§ 作業内容:
下にある子宮筋腫手術の体験記から、「9時、手術室へ入室。ここから」で始まり「私がこれから寝そべる手術台。」で終わる部分を、一字一句変えずに書き写してもらえますか?

子宮筋腫を開腹により全摘した話

子宮筋腫を開腹手術で全摘出するに至ったその過程を追っていきます

入院2日目~手術当日

今日はいよいよ手術です。

昨夜は緊張して眠れないかと思いきや、案外ぐうぐう寝てしまいました。

そして朝食も完食。

 

朝6時半ころ、2回目の座薬(下剤)。またしてもきっかり10分後に便意を催してトイレに駆け込むも、あまり出ず。

昨夜、腸が空になるほど出したからそんなに出ないですよ。

 

8時ころ、手術用の前空きの寝間着に着替え、入院前に買っておいたT字帯と腹帯を用意してそのときを待ちます。8時半ころ、主治医がカーテンの隙間から顔をのぞかせ、「今日はよろしく」と言って去っていきました。

9時5分前には看護師が迎えに来てくれて、一緒に手術室へ向かいます。「あんまり緊張していないみたいですね」「はあ、もうちょっと緊張するかとおもったんですけどねえ」などと世間話をしながら。

 

9時、手術室へ入室。ここからは付き添いの人も入れません。前室に入ると、頭にシャワーキャップみたいなものをかぶります。そして、手術室へ。

 

いや~、さすがにこれは、緊張が走りますねえ。手術室なんか、テレビでしか見ないじゃないですか。ドラマのセットかと思うような部屋が目の前に展開されているわけですよ。明るく四角い部屋に緑色のリノリウムの床、青い手術用の服を着た医師とか看護師がせかせかと手術の準備を進めていて、なんだかわからない装置がいっぱい並んでいる。そして野球場の照明みたいなすごいライト。その下、部屋の中央に鎮座するのは、私がこれから寝そべる手術台。

これはなんだか、大ごとみたいだなあ。子宮筋腫の手術なんて大した手術じゃないだろうという印象だったけど、設備はちゃんと大掛かり。

一気に手術への恐怖と緊張が高まります。

 

本日の患者である私が部屋に入ると、スタッフがどっと動き始めます。タンカくらいの幅の狭い台に寝ころぶと、まず対面するのは麻酔医です。昨夜もあいさつに来てくれたんだけど、イケメンなんだ。ジャニーズ系というか。

そういえば書き忘れてたけど、主治医もイケメンです。どうなっているんだ、この大学病院はイケメンぞろいじゃないか。

イケメンはいいですねえ。煮るなり焼くなり好きにして♡という気分にさせてくれるもの。

[収集データ項目]
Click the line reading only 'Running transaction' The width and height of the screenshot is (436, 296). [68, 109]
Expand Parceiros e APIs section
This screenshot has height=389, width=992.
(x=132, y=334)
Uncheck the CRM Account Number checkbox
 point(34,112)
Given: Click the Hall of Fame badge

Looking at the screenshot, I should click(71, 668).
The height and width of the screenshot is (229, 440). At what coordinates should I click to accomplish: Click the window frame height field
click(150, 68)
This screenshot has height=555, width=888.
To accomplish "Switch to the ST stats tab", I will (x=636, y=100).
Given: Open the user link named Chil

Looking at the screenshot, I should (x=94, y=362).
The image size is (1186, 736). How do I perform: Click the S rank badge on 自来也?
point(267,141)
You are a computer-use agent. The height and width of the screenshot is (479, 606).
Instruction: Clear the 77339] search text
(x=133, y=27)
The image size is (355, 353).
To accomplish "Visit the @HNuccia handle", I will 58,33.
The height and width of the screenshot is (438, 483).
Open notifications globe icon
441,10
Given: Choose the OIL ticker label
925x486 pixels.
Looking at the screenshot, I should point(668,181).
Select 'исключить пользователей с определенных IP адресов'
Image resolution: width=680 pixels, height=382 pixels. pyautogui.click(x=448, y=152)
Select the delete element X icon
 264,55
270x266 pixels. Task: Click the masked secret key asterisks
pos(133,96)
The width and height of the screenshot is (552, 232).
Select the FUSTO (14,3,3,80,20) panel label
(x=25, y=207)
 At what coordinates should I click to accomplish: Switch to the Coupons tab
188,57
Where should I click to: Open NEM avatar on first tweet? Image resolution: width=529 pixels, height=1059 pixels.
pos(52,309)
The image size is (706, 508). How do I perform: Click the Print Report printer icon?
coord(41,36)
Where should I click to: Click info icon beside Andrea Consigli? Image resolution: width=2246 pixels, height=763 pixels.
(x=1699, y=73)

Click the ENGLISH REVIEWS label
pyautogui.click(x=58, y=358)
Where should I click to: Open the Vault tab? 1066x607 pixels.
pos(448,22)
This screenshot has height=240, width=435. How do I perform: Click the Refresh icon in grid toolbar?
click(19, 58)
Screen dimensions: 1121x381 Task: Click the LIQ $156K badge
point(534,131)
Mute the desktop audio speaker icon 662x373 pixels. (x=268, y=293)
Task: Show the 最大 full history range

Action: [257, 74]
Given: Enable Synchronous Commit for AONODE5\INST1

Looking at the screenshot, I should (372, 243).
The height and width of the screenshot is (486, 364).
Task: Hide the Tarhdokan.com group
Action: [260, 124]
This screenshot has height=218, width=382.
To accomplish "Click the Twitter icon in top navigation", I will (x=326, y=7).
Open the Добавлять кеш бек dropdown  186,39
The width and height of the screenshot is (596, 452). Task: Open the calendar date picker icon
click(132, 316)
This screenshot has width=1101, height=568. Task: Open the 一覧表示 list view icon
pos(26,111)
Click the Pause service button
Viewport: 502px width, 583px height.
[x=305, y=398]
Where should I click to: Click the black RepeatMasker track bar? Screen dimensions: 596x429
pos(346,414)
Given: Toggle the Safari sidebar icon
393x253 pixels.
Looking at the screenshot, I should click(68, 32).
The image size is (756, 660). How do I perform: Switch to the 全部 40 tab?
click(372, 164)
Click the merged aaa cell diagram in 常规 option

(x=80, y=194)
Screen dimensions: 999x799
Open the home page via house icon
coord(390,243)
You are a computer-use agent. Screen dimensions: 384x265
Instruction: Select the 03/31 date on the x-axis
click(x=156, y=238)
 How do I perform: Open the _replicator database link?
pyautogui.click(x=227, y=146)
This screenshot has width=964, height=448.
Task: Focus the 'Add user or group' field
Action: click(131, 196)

§ 回答:
9時、手術室へ入室。ここからは付き添いの人も入れません。前室に入ると、頭にシャワーキャップみたいなものをかぶります。そして、手術室へ。

 

いや~、さすがにこれは、緊張が走りますねえ。手術室なんか、テレビでしか見ないじゃないですか。ドラマのセットかと思うような部屋が目の前に展開されているわけですよ。明るく四角い部屋に緑色のリノリウムの床、青い手術用の服を着た医師とか看護師がせかせかと手術の準備を進めていて、なんだかわからない装置がいっぱい並んでいる。そして野球場の照明みたいなすごいライト。その下、部屋の中央に鎮座するのは、私がこれから寝そべる手術台。